#### [TASK]
Copy out each line below containing "translate".

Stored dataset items
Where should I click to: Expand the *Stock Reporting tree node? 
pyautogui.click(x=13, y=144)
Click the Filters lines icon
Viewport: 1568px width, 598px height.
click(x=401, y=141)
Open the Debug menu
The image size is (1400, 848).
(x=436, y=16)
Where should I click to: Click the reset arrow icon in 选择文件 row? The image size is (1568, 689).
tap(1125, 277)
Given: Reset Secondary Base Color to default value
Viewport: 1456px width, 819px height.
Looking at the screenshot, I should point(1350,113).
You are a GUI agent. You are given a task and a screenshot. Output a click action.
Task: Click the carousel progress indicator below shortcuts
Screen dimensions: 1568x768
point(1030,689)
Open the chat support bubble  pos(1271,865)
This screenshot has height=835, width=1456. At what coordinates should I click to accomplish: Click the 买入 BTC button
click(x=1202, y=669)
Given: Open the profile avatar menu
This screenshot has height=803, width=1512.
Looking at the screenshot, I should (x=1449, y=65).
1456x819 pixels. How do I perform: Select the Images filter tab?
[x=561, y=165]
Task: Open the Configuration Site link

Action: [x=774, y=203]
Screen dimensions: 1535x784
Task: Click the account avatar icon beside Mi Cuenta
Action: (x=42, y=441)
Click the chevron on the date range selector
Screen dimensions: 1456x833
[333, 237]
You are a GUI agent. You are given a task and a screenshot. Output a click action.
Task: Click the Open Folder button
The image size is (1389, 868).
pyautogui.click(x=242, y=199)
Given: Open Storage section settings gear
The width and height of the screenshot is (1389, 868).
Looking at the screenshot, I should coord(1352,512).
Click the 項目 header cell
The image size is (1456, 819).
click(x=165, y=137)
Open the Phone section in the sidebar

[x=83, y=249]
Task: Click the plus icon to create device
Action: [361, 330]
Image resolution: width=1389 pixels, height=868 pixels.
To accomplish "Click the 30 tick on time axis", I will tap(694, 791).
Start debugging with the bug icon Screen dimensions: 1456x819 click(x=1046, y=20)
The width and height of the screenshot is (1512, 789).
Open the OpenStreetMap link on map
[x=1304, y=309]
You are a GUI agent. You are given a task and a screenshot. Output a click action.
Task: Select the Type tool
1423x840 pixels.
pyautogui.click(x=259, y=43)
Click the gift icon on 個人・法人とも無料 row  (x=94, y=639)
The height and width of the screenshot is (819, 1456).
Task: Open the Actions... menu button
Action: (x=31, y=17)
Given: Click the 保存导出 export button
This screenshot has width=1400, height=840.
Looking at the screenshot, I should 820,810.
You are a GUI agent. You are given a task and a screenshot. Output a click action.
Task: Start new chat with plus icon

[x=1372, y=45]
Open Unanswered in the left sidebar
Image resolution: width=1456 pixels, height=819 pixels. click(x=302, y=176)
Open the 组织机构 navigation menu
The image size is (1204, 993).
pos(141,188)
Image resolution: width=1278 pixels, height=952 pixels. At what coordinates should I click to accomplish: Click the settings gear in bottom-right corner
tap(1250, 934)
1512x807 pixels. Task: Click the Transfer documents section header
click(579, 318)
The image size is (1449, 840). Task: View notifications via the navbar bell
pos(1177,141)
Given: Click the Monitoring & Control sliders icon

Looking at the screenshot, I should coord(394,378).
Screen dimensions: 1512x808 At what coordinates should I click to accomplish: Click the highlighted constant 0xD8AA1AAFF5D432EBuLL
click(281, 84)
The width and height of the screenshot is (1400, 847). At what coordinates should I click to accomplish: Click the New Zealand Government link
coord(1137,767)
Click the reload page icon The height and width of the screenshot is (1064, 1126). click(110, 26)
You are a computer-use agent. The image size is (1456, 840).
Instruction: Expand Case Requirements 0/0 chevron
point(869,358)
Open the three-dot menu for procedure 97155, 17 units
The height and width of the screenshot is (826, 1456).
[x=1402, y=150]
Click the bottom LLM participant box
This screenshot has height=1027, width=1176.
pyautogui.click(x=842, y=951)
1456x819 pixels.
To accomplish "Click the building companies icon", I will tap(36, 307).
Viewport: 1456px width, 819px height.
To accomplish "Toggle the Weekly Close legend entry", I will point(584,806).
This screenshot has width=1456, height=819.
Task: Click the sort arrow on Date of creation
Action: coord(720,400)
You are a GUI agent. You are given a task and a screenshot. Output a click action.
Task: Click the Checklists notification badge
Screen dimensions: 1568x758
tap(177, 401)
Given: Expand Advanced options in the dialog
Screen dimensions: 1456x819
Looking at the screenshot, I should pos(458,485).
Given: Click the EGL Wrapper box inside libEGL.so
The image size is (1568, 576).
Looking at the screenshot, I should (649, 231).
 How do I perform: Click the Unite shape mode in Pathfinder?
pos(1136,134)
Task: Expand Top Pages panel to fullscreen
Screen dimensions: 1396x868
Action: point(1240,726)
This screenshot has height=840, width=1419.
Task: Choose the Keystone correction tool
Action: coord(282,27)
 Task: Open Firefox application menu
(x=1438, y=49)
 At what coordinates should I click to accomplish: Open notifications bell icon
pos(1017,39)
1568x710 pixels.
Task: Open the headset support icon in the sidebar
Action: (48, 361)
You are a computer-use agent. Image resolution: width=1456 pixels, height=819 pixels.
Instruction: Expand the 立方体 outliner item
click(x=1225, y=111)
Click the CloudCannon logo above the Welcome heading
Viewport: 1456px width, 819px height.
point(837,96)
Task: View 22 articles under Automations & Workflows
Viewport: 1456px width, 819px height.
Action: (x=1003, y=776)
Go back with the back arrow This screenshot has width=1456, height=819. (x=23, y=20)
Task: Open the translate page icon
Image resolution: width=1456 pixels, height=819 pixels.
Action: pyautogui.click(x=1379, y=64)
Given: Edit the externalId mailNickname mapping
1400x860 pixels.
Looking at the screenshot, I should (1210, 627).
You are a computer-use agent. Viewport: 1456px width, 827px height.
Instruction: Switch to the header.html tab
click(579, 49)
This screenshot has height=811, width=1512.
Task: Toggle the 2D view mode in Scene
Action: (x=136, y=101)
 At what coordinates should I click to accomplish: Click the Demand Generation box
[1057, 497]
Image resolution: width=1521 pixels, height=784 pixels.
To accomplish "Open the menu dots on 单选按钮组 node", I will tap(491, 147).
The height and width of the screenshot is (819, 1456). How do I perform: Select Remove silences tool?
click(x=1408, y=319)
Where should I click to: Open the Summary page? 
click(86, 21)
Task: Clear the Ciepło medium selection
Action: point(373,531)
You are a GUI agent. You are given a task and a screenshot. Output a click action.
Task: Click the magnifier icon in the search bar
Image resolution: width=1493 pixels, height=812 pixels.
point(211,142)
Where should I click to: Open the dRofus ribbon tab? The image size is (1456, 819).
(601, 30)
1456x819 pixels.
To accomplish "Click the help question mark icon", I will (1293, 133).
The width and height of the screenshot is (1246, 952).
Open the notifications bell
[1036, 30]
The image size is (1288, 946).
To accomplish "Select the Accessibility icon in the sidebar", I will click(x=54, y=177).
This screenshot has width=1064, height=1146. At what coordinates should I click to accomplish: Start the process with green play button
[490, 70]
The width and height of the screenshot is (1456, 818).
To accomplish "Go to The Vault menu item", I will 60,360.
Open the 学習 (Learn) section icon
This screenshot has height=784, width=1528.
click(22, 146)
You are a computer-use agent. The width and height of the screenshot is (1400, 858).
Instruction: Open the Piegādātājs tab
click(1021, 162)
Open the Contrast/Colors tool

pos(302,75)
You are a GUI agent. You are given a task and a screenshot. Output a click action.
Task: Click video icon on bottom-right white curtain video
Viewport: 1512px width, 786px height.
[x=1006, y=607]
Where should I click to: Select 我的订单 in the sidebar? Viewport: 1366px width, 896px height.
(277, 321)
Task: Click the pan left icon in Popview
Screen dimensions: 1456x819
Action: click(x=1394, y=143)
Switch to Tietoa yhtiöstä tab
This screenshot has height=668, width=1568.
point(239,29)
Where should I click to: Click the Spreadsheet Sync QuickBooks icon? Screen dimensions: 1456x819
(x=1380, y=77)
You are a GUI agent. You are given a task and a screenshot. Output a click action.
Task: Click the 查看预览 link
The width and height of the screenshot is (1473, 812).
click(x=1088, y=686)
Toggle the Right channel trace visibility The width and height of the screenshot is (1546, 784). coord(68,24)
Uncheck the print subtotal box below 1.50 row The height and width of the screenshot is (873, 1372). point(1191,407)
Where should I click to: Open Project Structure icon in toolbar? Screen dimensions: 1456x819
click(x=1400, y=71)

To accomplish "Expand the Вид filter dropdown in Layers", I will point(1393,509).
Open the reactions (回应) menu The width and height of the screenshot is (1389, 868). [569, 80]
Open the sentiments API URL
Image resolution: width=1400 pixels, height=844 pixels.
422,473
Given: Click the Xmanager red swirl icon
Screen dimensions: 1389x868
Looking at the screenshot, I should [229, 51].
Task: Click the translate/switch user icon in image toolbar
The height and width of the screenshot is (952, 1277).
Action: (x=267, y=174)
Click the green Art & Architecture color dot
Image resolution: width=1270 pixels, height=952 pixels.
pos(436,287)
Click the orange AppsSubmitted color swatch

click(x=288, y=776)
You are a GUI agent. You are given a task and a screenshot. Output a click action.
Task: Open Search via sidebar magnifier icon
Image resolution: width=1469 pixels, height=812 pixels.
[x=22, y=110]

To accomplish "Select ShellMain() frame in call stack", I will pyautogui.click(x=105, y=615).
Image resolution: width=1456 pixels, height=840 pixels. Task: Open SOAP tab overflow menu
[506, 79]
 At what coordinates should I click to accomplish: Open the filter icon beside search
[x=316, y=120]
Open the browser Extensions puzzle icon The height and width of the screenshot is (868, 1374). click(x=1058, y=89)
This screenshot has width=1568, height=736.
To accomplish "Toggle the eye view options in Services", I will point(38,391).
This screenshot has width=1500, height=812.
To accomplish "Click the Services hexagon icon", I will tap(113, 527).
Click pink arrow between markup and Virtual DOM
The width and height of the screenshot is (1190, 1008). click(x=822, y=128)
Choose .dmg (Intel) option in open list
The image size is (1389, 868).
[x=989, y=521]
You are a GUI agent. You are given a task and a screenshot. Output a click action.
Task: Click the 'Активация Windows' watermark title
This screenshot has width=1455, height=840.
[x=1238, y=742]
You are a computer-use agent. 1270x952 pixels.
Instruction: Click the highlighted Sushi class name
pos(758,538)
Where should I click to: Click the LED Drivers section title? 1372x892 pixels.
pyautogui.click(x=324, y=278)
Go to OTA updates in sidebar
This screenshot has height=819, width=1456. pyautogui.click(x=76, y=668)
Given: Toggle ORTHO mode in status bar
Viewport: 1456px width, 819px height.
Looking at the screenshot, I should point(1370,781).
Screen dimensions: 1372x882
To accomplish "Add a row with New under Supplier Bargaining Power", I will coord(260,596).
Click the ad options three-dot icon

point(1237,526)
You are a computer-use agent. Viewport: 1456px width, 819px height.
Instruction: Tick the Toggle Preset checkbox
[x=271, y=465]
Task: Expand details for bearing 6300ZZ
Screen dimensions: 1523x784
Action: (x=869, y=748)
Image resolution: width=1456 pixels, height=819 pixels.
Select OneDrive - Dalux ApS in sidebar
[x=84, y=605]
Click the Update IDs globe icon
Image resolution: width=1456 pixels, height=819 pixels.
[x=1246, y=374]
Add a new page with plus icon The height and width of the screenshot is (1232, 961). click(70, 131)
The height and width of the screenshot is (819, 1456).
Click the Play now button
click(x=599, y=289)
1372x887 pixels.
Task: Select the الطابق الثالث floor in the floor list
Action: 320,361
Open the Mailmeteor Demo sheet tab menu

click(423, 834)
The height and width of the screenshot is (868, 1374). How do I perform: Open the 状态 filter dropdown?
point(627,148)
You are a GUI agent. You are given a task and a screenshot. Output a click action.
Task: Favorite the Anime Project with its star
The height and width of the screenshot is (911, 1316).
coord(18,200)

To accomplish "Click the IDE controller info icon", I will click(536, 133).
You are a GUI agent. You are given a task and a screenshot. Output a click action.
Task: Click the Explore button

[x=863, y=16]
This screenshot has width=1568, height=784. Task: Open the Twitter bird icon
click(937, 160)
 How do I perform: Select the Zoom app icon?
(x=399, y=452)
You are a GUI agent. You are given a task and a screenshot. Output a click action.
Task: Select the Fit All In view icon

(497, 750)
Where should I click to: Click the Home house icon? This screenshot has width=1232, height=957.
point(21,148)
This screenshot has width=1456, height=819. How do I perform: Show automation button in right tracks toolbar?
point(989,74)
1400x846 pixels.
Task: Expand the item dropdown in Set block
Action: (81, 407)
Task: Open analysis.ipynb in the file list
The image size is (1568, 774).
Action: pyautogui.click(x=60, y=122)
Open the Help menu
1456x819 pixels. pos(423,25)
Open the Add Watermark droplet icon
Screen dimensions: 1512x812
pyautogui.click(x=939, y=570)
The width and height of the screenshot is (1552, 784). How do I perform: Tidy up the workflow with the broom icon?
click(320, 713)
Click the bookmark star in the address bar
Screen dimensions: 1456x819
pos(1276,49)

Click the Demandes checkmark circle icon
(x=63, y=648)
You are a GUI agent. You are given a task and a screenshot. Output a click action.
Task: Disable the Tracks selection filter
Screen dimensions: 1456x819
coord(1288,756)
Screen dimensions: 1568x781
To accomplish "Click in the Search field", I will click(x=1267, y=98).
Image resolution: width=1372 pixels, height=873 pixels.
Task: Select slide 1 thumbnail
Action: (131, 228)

#### [WRITTEN RESPONSE]
Task: Open the translate page icon
Task: Click the translate/switch user icon in image toolbar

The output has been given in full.